JT: Fundamentally, affordability is a supply issue. While there are certainly programs and initiatives to help with affordability, subsidization is a temporary fix to a basic supply and demand issue. The industry must continue to focus on efforts to help development by breaking down the regulatory barriers that impede the delivery of more units.
3. The pandemic is now behind us, but several new renter behaviors have endured including signing for longer lease terms, using flexible rent payment solutions, shifting to remote work, relocating to more affordable markets, among others. What are your thoughts on the modern renter’s profile, and how is your organization addressing these renter preferences?

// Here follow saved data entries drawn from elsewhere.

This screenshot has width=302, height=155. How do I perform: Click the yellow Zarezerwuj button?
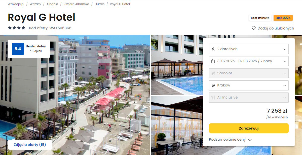pos(249,128)
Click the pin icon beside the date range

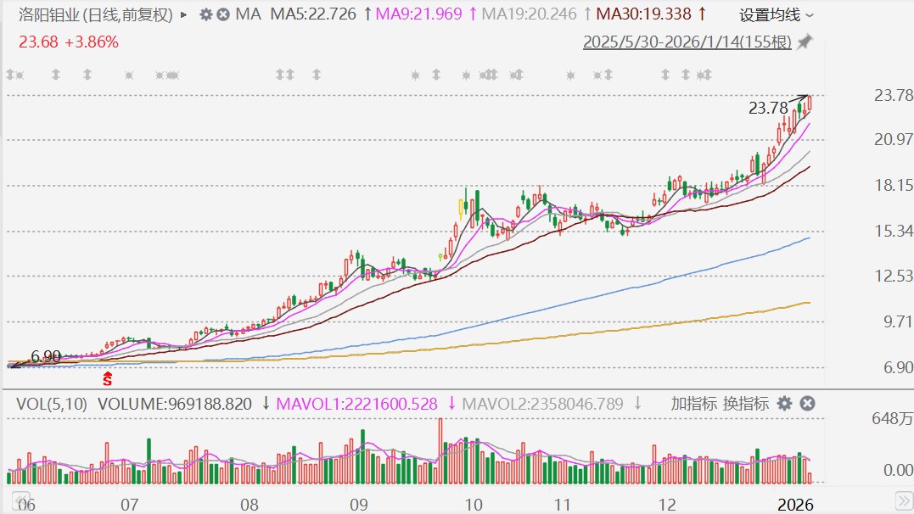[805, 42]

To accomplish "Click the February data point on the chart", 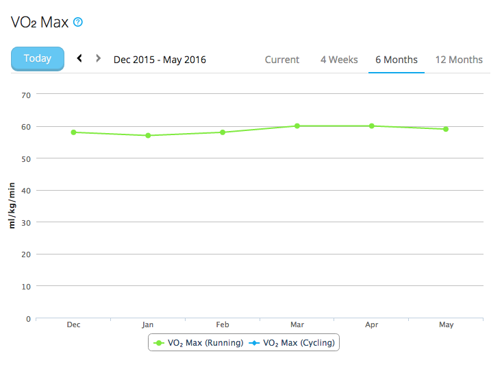I will (223, 132).
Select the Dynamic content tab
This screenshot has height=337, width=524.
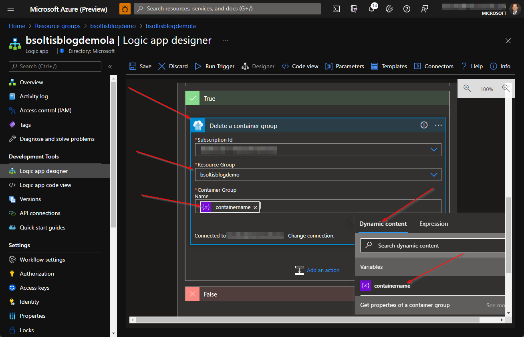click(x=383, y=224)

JT: There has definitely been an inflection point in preferences. The renter mindset is shifting to what I call a subscription model. This includes how renters think about their all-in costs for housing and lifestyle. Renters are more and more focused on what amenities are included at their residence and then paying for these amenities in an upfront way as a part of a subscription.

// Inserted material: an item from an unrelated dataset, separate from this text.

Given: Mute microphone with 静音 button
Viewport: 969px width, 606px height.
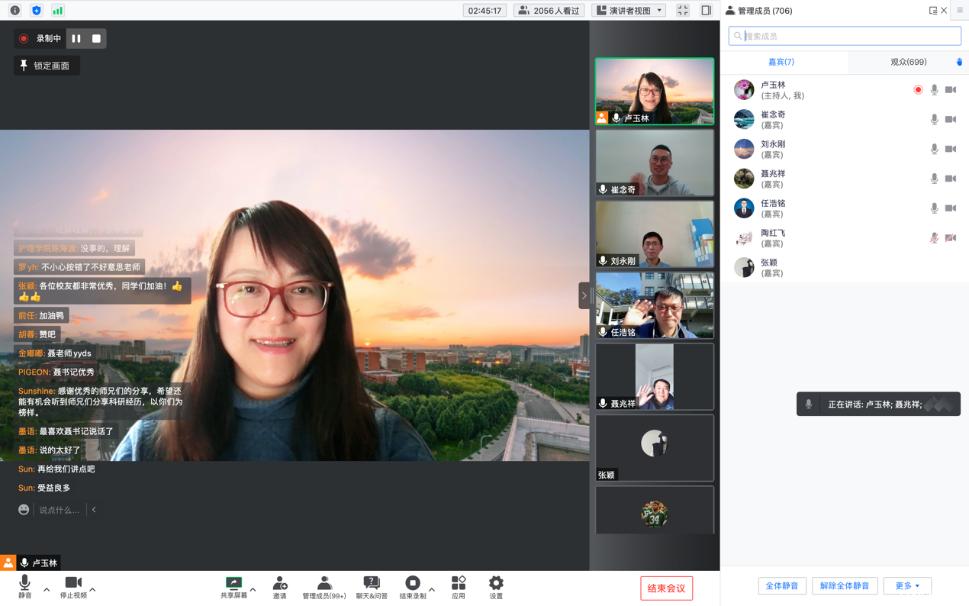Looking at the screenshot, I should pos(24,587).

4. Attracting and retaining residents will be extra important this leasing season. What tactics and solutions empower CAF Companies to elevate the resident experience?
JT: There are some basic concepts that many property management firms cannot afford to ignore. Being responsive to residents requests—whether they are work orders, payment plans, or social connections ideas—is critical. When residents are treated with respect, it pays dividends in the form of higher resident retention and stronger online reviews.

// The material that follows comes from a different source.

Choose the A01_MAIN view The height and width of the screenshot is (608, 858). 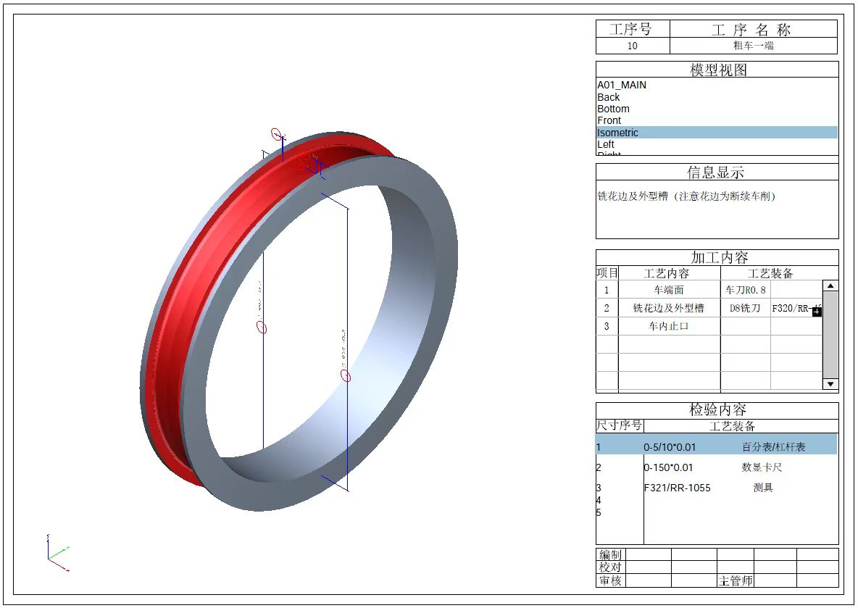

5. In overseeing Asset Management and Investor Relations at CAF Companies, what’s a guiding principle in determining which technology solutions maximize asset value and reduce financial risk of loss? In other words, what is CAF Companies’ criteria for implementing effective property management technology solutions?
JT: I have 50 ‘good’ ideas for us to work on at any given point. But no company can implement 50 ideas, so thoughtful prioritization must be in place. Once that’s established, I like to make sure that the employees understand the ‘Why’ behind a process change or technology implementation. That understanding then enhances the value prop of whatever solution is being implemented.
6. What strategies is CAF Companies prioritizing this year to deliver greater asset value in addition to operational advantages beyond the leasing office? What success has your firm already seen?
JT: We know that the Capital Markets disruption is going to not only limit transaction activity, but also place a premium on Asset Management. This means we are investing in people and processes to become more accurate and more efficient. When there are ways to incorporate Risk Mitigation tools (like LeaseLock), then we have an initiative that will be highly prioritized.
7. What do you think is the biggest challenge for apartment housing operators in the second half of 2023?
JT: For owner operators, the biggest challenge is managing the on-book assets that have an upcoming decision point related to floating rate debt renewals.
8: What is your perspective on the multifamily opportunities that lie ahead in 2023 and beyond?
JT: Everyone is looking for ‘opportunity’ from distressed owners. I do understand why, but I also think there is a tremendous amount of dry powder just waiting to pounce on deals. As the uncertainty in the capital markets starts to lessen, and the chasm between buyer and seller expectations on price starts to thin out, we are going to see transactions pick up. Multifamily has very strong fundamentals and agency debt options, as well as favorable migration patterns in the markets we play. In a couple years, I can see a major imbalance in supply/demand reemerging because the early stage development pipeline has dried up significantly at present.
9. Why did you select LeaseLock to offer your time, talent, and expertise as an advisory board member?
JT: First, I believe in the product (lease insurance). I actually had the same idea several years ago and never pursued it, and I sure wish I had. Since partnering with LeaseLock the team at LeaseLock has been exceptional to work with which extends to the supremely talented advisory board.